Gather each line containing the string "menu" from these entries.

--- Given records Enclosed Below ---

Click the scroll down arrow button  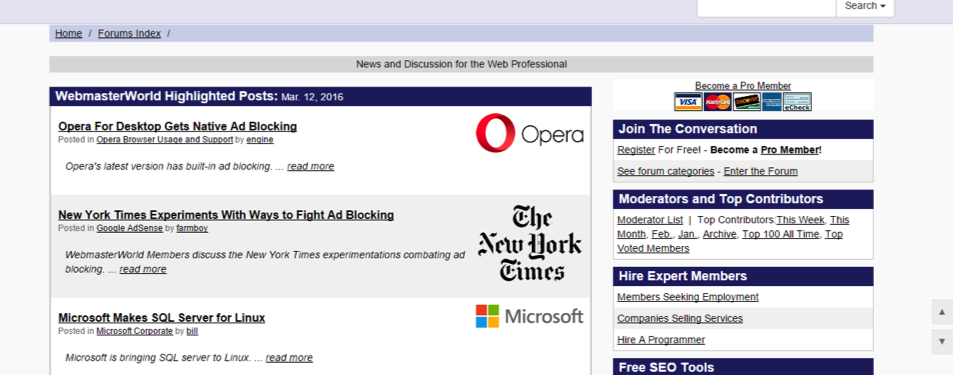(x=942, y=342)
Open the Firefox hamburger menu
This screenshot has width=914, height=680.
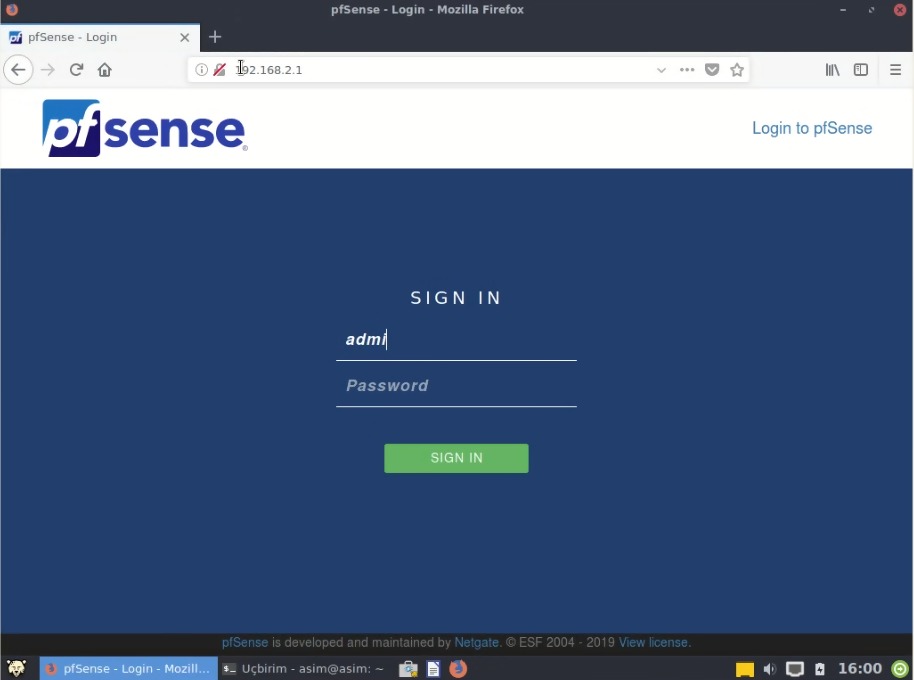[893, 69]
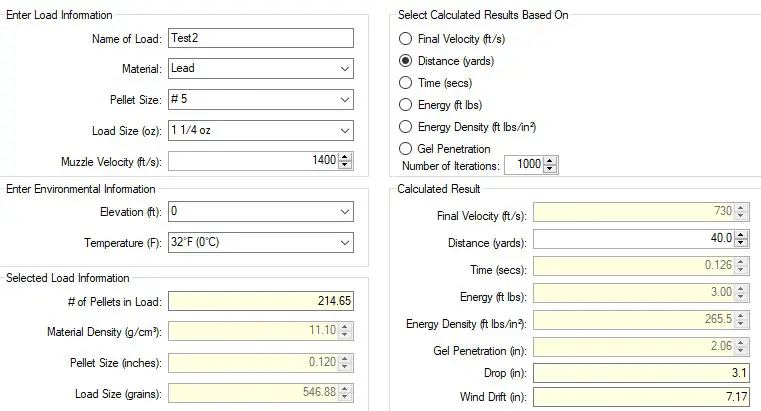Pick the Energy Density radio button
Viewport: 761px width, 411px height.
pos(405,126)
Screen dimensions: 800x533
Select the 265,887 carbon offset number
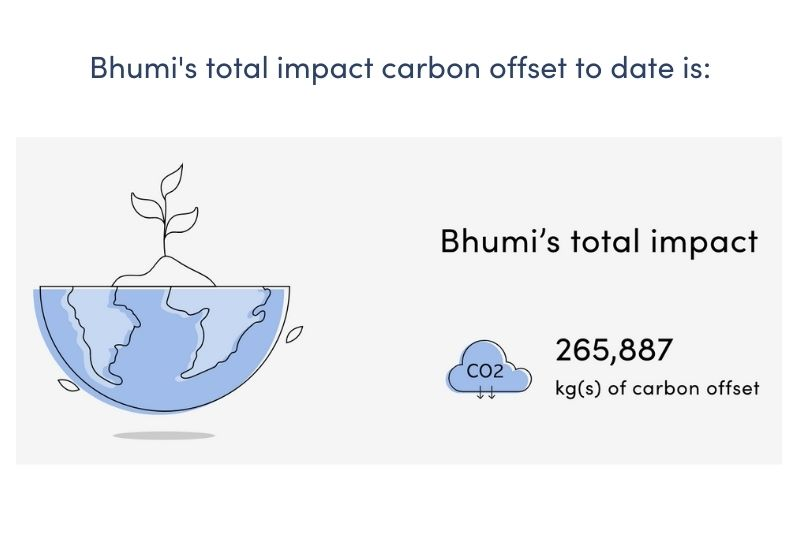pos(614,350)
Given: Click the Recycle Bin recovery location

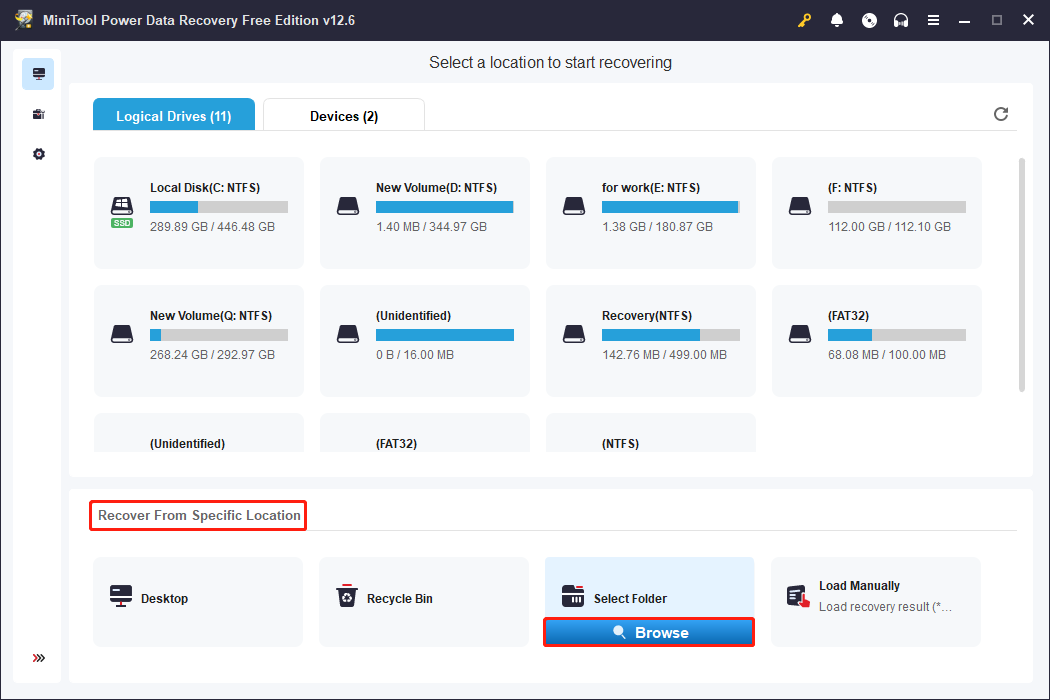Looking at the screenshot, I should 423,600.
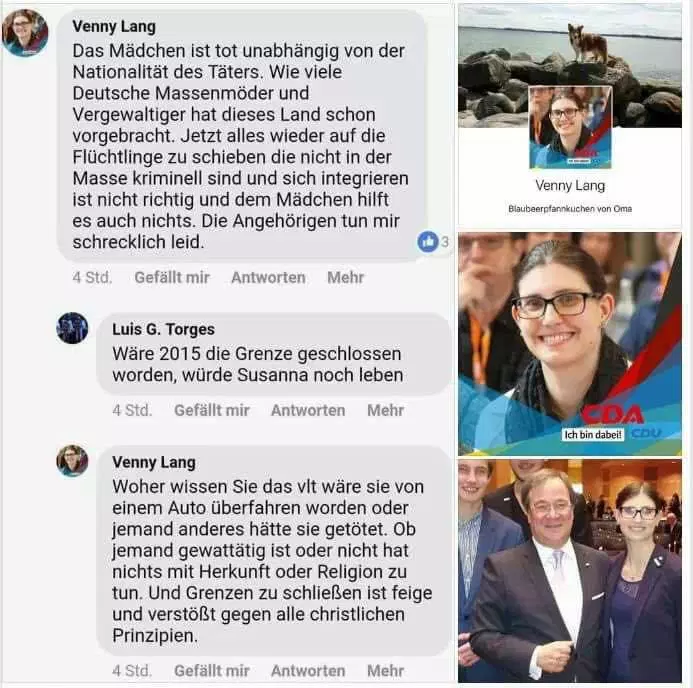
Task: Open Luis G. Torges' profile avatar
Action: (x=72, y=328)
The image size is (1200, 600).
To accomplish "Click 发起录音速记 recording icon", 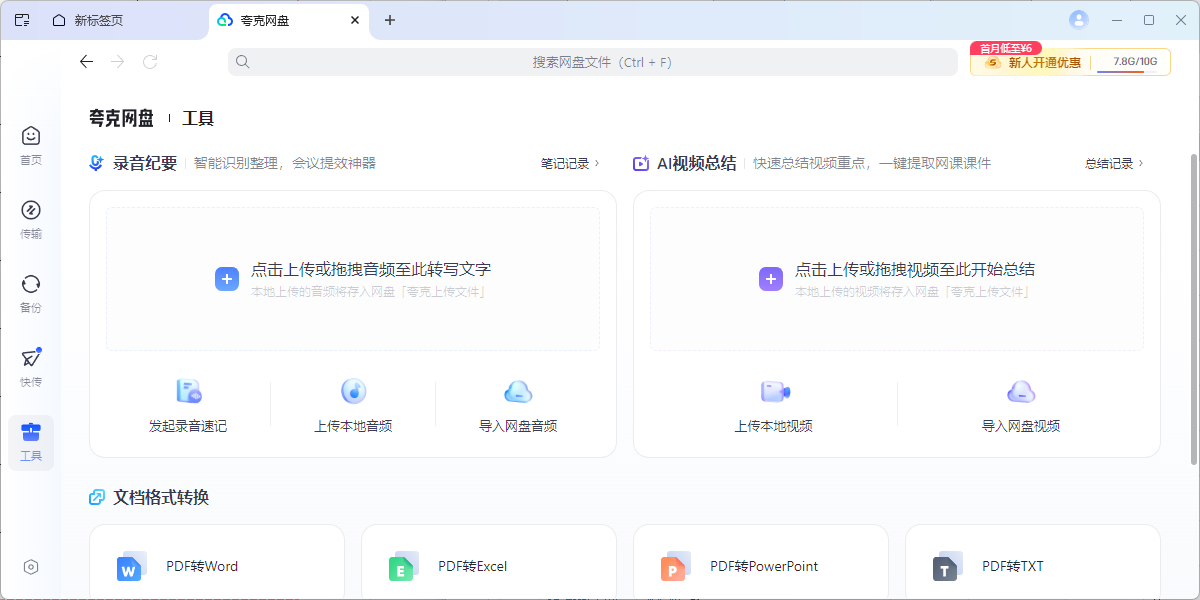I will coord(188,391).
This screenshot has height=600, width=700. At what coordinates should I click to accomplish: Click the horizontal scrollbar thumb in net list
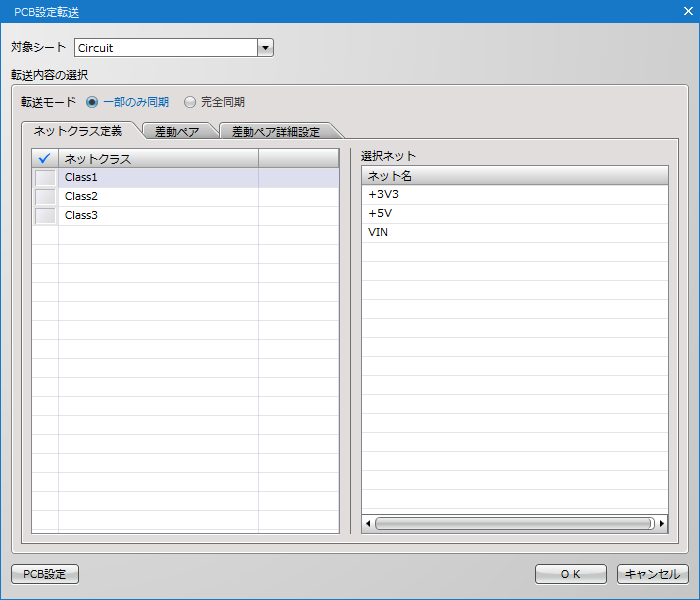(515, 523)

--- End of Enclosed Given records ---
--- Given records Enclosed Below ---

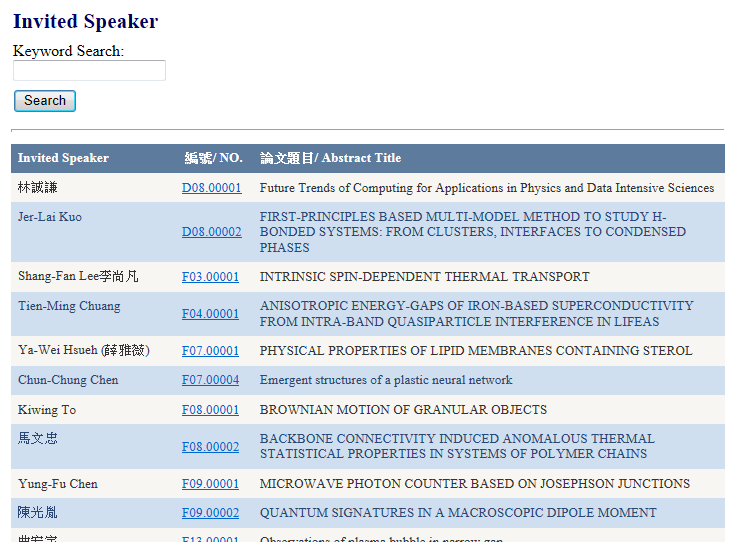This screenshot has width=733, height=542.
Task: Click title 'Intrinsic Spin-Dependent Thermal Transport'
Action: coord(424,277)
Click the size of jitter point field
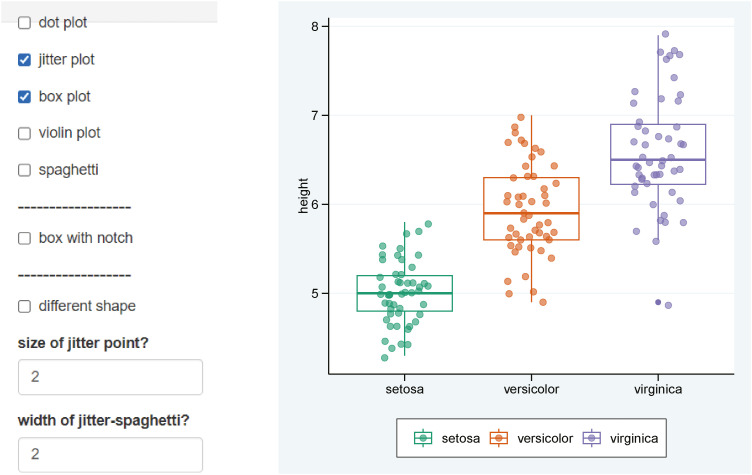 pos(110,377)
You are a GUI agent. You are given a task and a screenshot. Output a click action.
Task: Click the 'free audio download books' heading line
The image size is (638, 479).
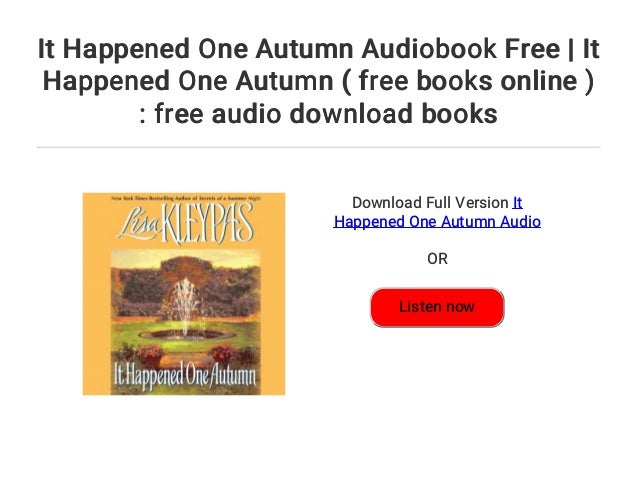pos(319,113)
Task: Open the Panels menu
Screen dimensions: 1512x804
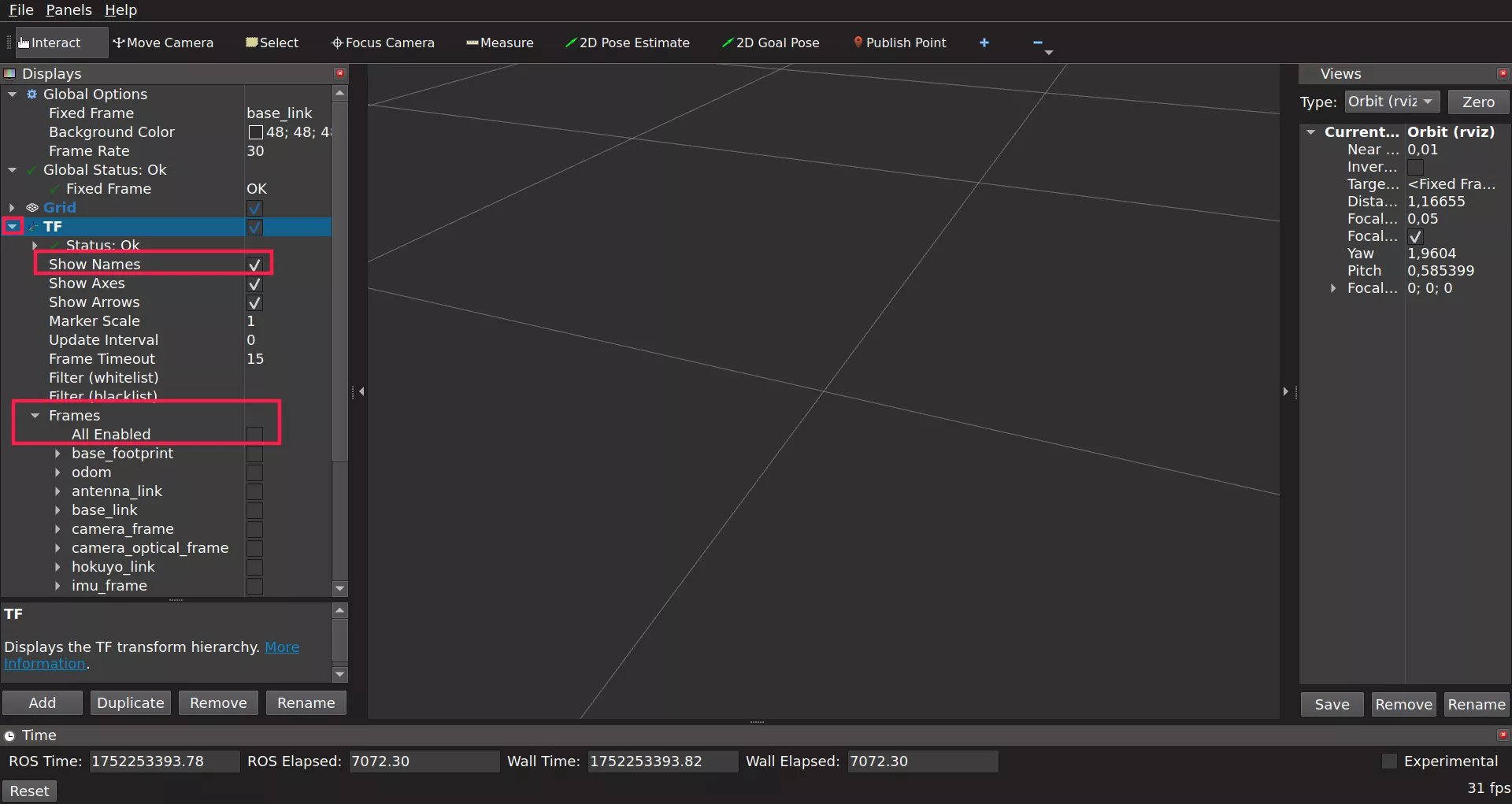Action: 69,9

--- End of Enclosed Given records ---

Output -
Open the Firefox hamburger menu
Task: Open the Panels menu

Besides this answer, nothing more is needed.